----- Dataset content

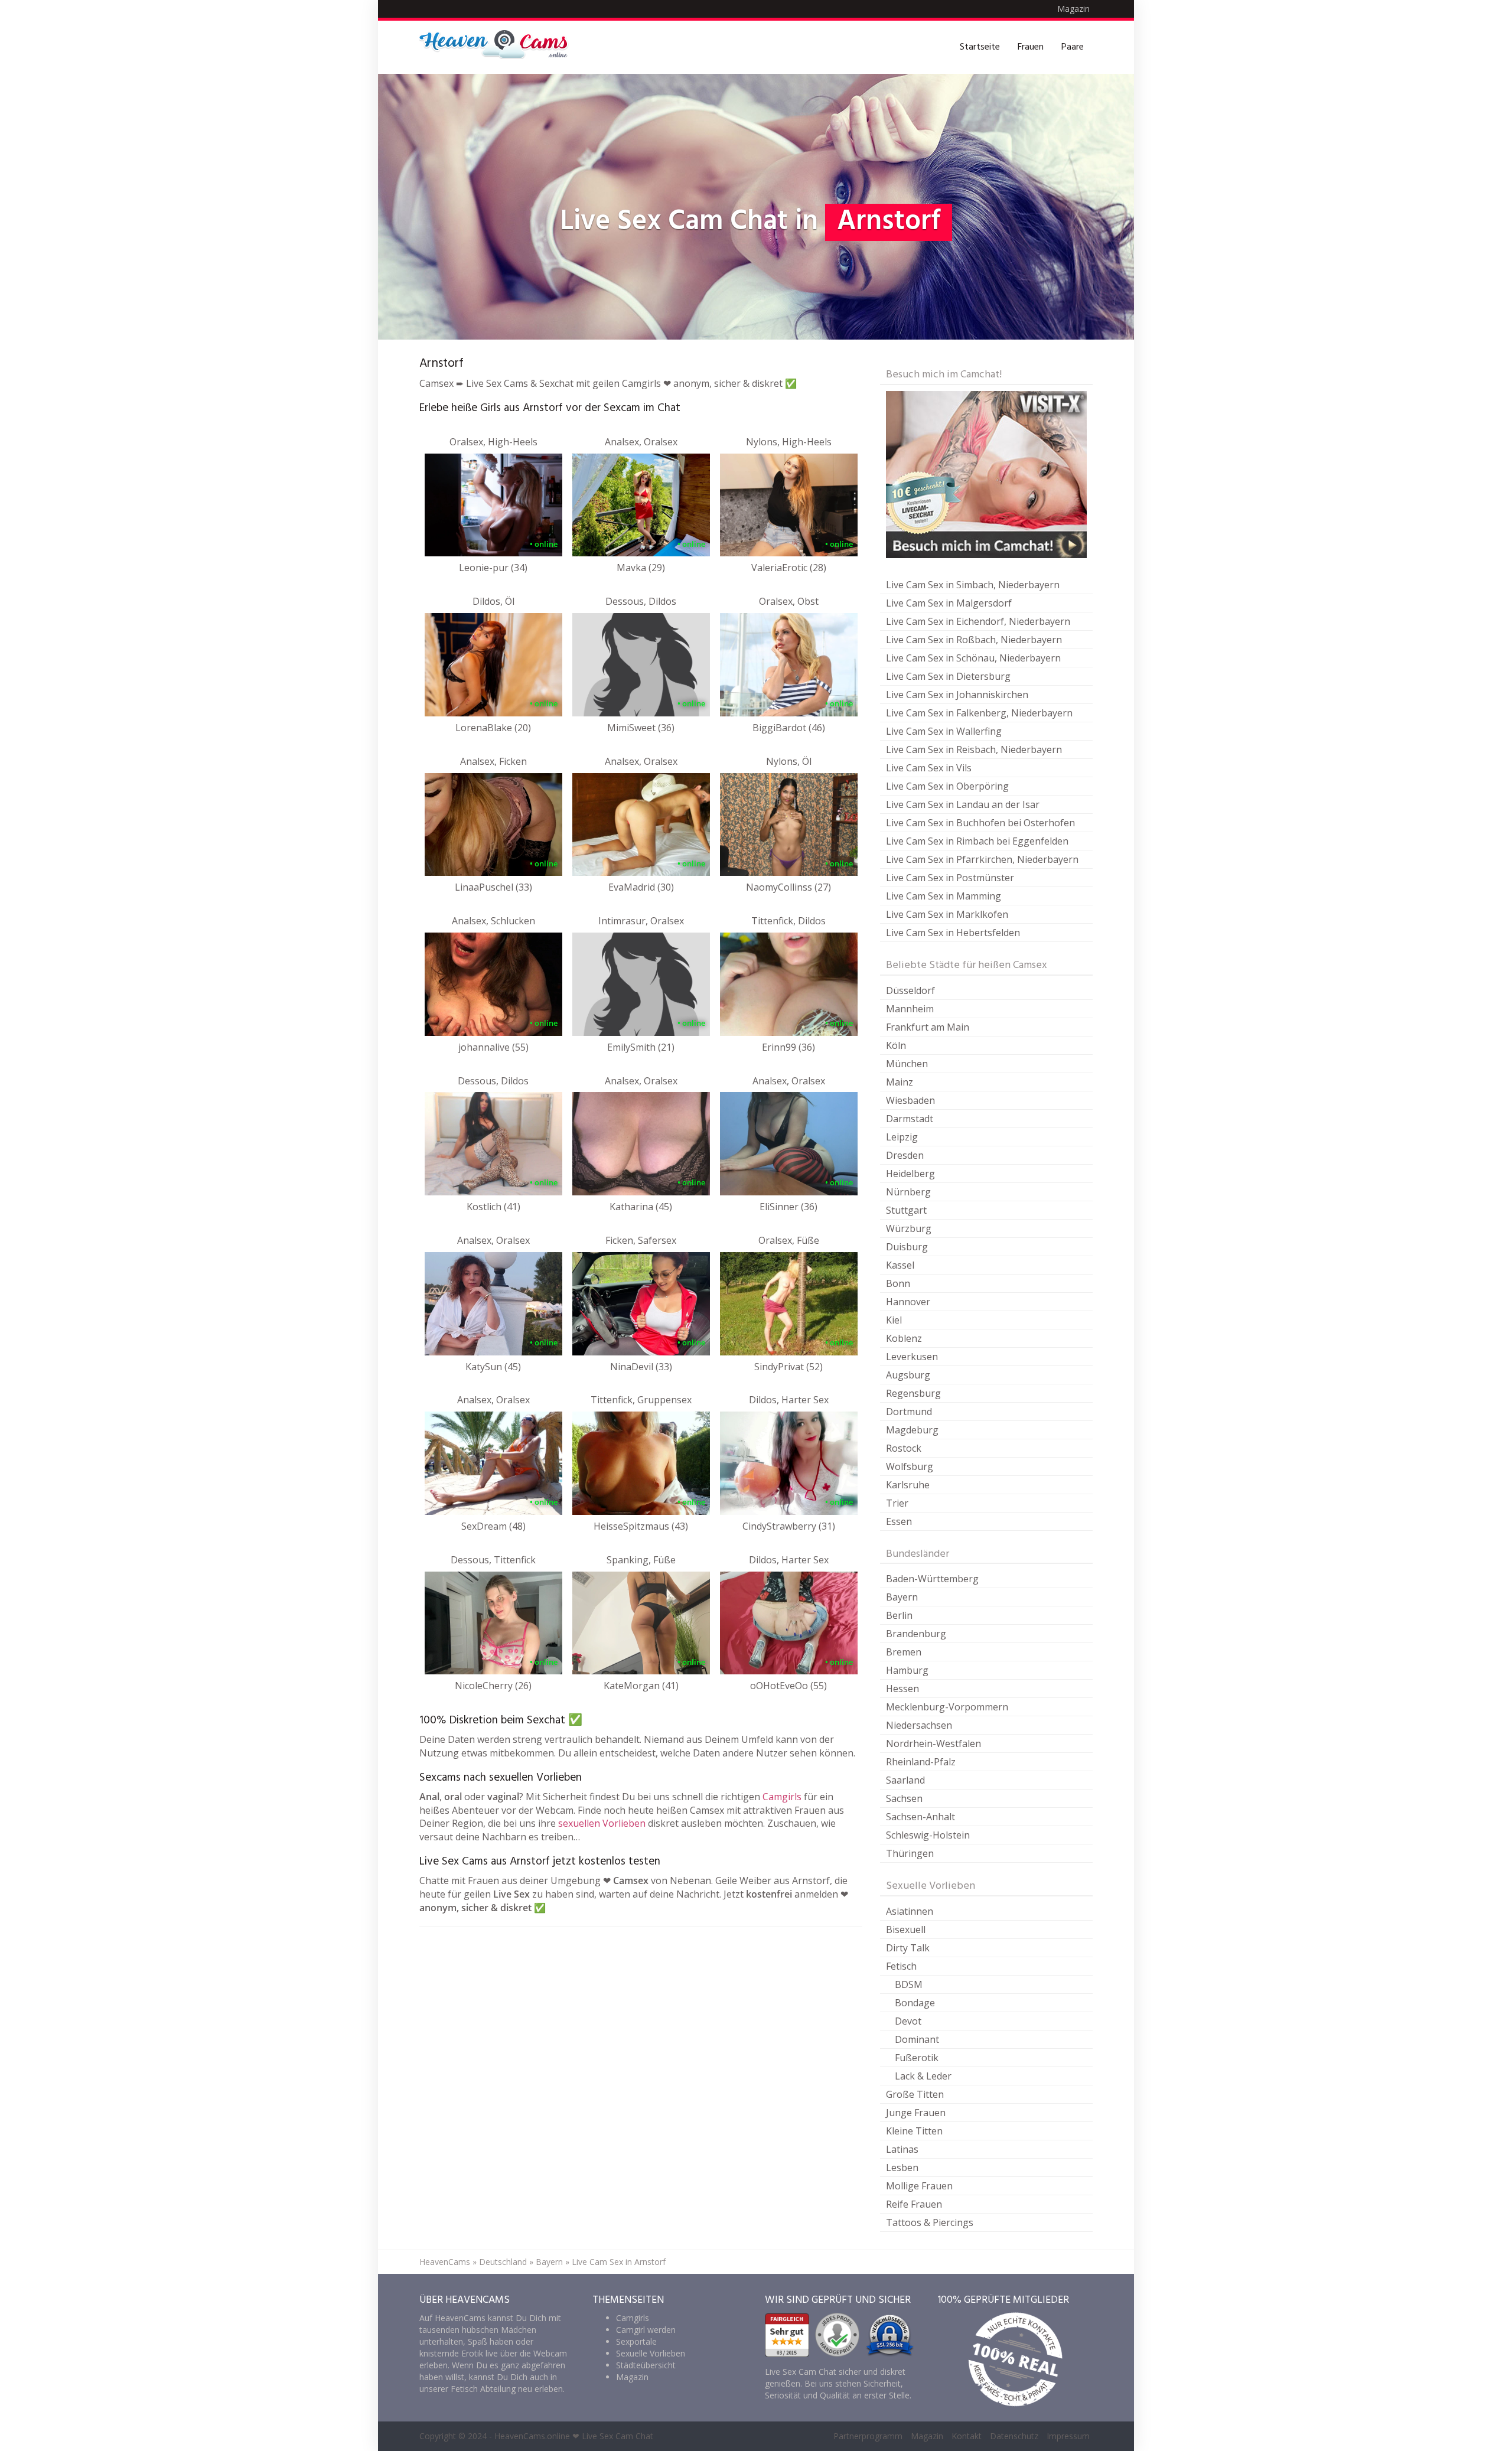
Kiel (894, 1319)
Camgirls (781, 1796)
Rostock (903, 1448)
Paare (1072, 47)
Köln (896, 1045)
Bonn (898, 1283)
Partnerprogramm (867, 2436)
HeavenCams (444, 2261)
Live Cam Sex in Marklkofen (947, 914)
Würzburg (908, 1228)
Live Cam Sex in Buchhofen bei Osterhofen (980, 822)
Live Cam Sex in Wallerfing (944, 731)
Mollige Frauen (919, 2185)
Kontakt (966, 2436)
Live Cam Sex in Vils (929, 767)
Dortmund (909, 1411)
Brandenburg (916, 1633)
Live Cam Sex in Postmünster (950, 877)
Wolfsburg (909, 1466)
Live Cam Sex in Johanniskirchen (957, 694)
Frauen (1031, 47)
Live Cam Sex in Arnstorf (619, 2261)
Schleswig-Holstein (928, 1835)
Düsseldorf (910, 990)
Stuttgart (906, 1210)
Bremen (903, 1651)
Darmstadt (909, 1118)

----------

▸ Exercise prompt
Look over the records above, and wherever a line contains the string "Live", copy that line.

▸ Answer to the problem
Live Cam Sex in Marklkofen (947, 914)
Live Cam Sex in Buchhofen bei Osterhofen (980, 822)
Live Cam Sex in Wallerfing (944, 731)
Live Cam Sex in Vils (929, 767)
Live Cam Sex in Postmünster (950, 877)
Live Cam Sex in Johanniskirchen (957, 694)
Live Cam Sex in Arnstorf (619, 2261)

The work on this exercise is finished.